%%

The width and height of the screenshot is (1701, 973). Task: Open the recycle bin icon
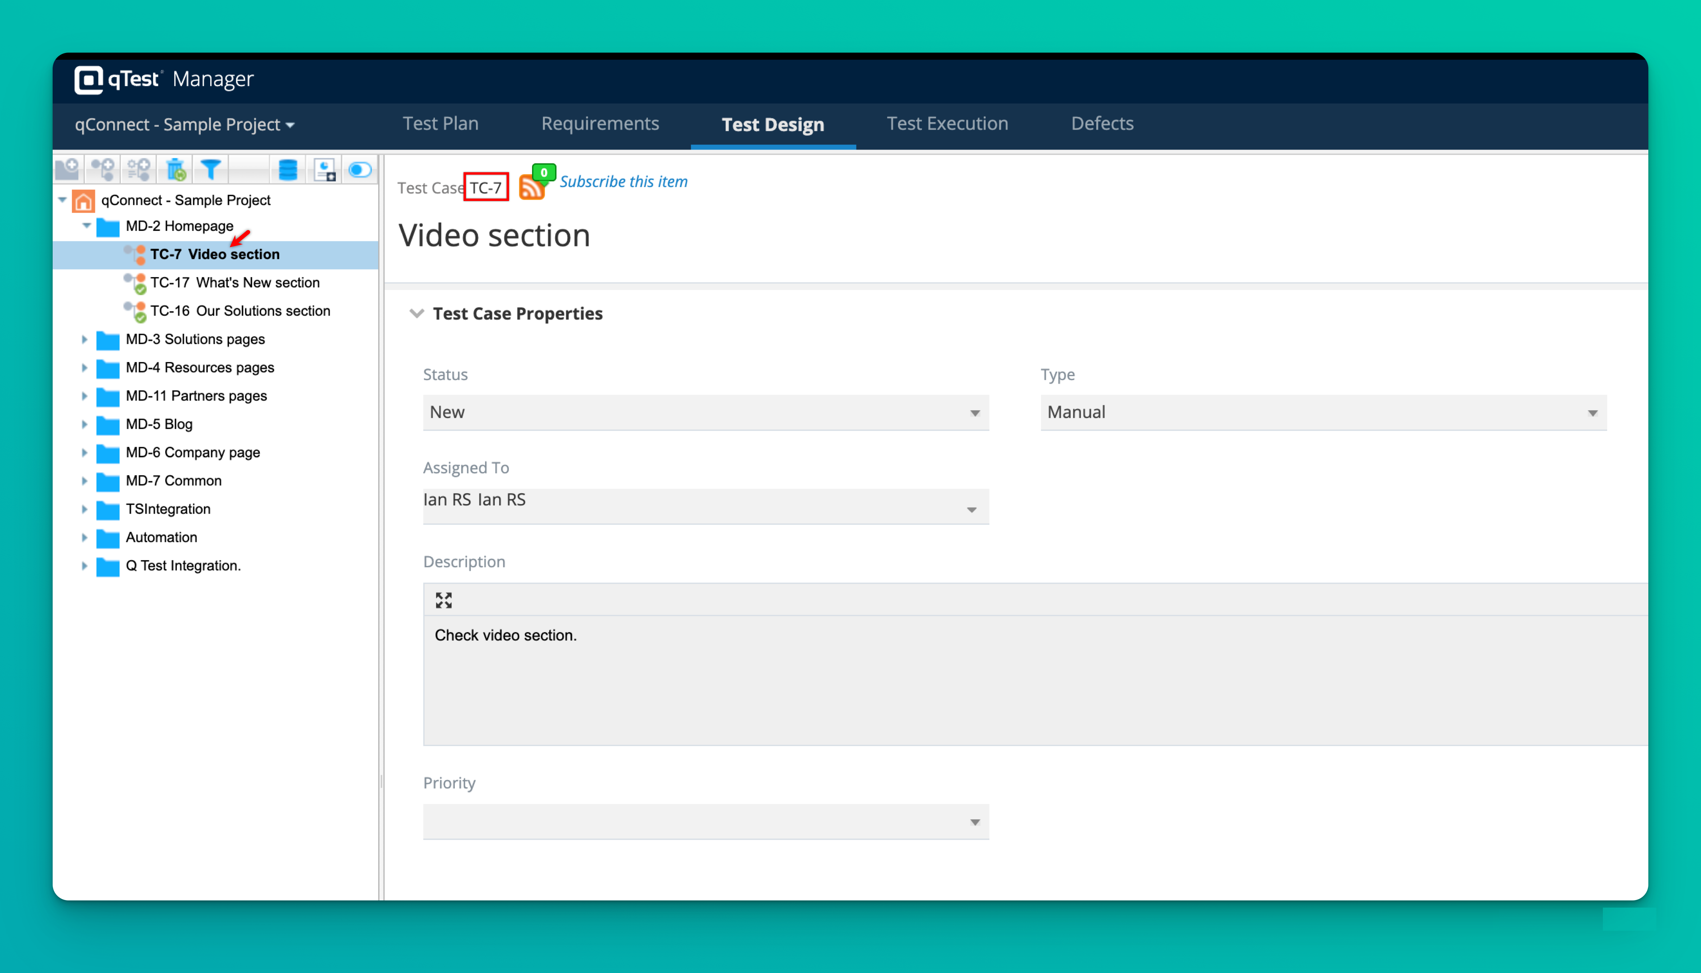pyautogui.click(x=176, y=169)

%%
%%

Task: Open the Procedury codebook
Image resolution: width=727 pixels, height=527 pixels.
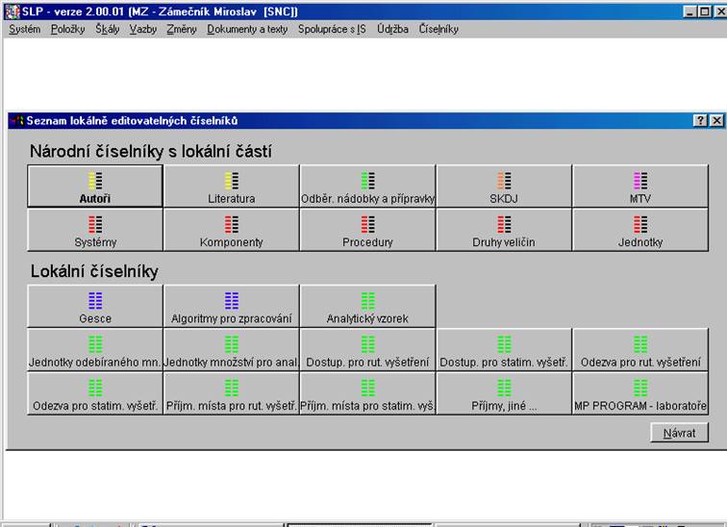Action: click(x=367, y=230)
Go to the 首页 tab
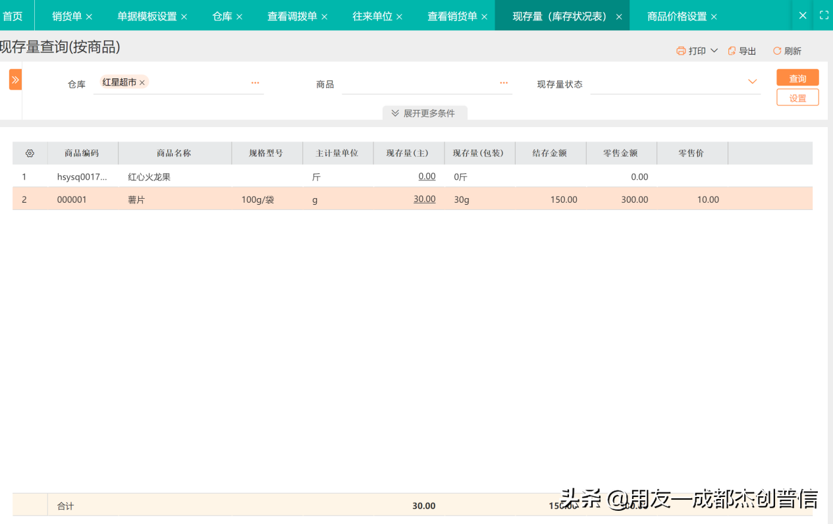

%%

◆ What is being asked:
Can you quote the part of the listing that opens with the line containing "The width and" and closes with the line containing "pyautogui.click(x=176, y=169)", leaving the pictures out of your answer?

◆ Exercise answer:
The width and height of the screenshot is (1701, 973). Task: Open the recycle bin icon
pyautogui.click(x=176, y=169)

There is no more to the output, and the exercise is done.